EXERCISE DIRECTIONS
Copy out the lines of data below word for word, leaving out the pictures.

..............................

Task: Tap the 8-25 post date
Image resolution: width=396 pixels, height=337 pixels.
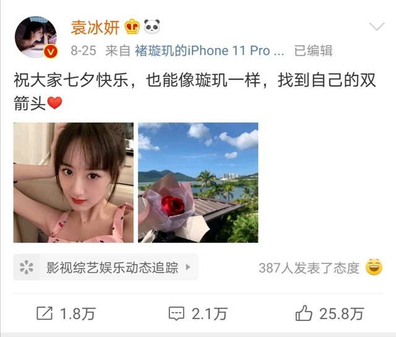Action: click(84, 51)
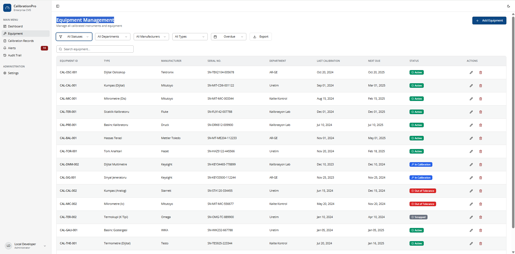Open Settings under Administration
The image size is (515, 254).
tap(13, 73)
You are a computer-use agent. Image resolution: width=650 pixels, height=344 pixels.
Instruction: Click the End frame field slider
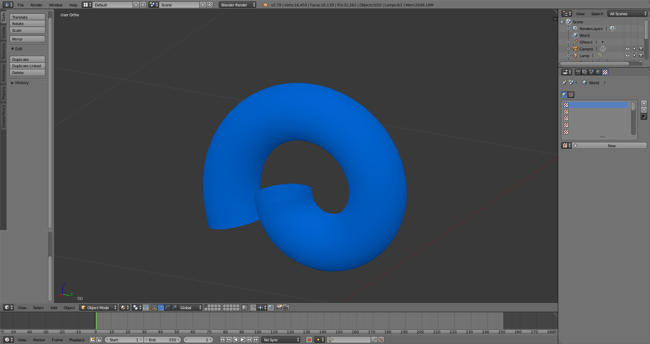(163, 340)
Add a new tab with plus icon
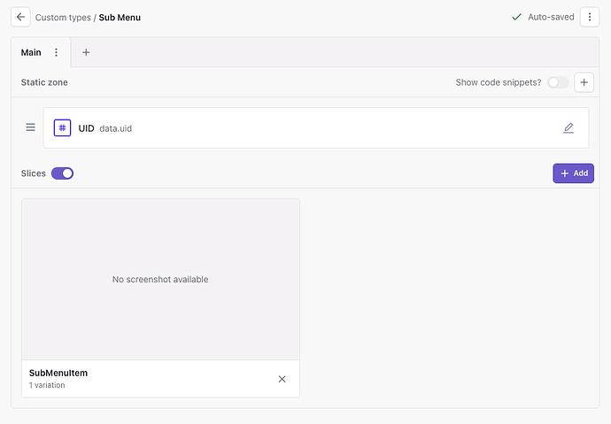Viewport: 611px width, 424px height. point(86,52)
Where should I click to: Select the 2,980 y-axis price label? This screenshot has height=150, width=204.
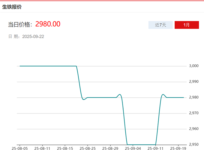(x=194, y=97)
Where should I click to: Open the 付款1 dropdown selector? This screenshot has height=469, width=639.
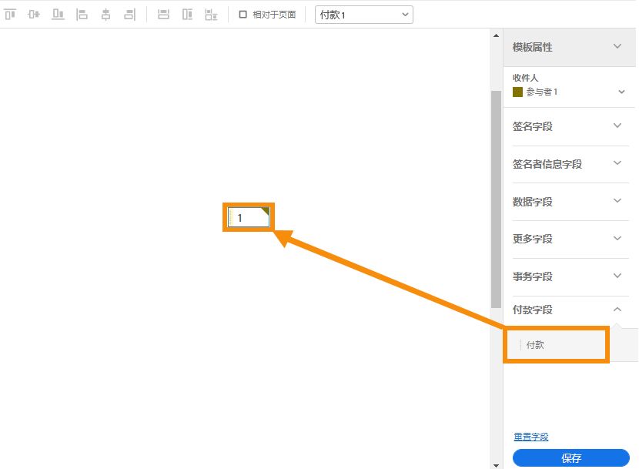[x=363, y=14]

..............................

FINISHED EXERCISE
Task: Tap the 8-25 post date
Image resolution: width=396 pixels, height=337 pixels.
Action: click(84, 51)
Open Settings under Administration
The image size is (515, 254).
tap(13, 73)
You are a computer-use agent. Image resolution: width=650 pixels, height=344 pixels.
Instruction: Click the End frame field slider
(163, 340)
Add a new tab with plus icon
Viewport: 611px width, 424px height. point(86,52)
Where should I click to: Select the 2,980 y-axis price label? This screenshot has height=150, width=204.
(x=194, y=97)
Where should I click to: Open the 付款1 dropdown selector? This screenshot has height=469, width=639.
[x=363, y=14]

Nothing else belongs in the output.